«La Suisse perd du terrain à l’international», prévient Lukas Gähwiler, président d’UBS Switzerland, à l’UBS Breakout Session du Swiss Economic Forum 2016. «Notre avance s’amenuise», ajoute Peter Spuhler, CEO de Stadler Rail, dans la même veine, pour qui la faiblesse actuelle de la croissance est due non seulement à la force du franc, mais aussi au déluge incessant de nouvelles ordonnances et de lois. «La mentalité Silicon Valley nous fait défaut», donne à penser Eugen Elmiger, CEO de Maxon Motor.

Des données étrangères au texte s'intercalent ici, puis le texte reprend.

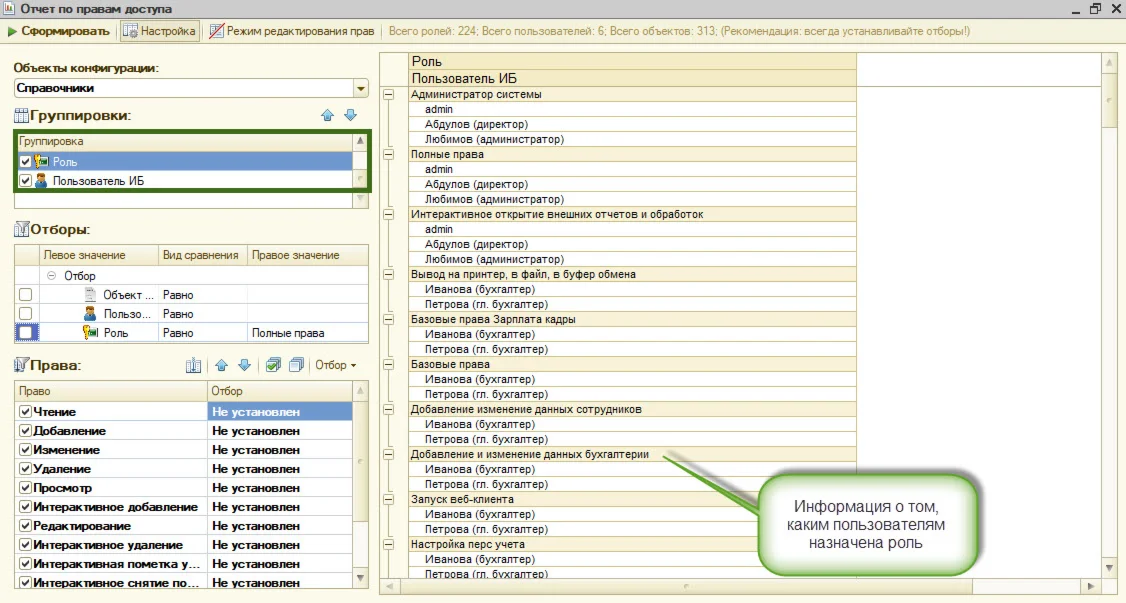Move right up using Права up arrow
Viewport: 1126px width, 603px height.
pyautogui.click(x=222, y=366)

Le fait est que pour rester compétitives à l’échelle internationale, les entreprises suisses se voient obligées de corriger en permanence leurs coûts à la baisse, comme le souligne Christiane Leister, patronne de Leister Technologies. Notamment en se procurant de plus en plus de matériaux et de produits semi-finis dans la zone euro. Les intervenants, dont Roman Boutellier, professeur émérite de l’EPFZ, s’accordent à dire qu’il ne suffira pas de renouveler les mesures d’économie. Les coûts de production élevés ne pourront être compensés que par l’innovation et de nouveaux modèles commerciaux.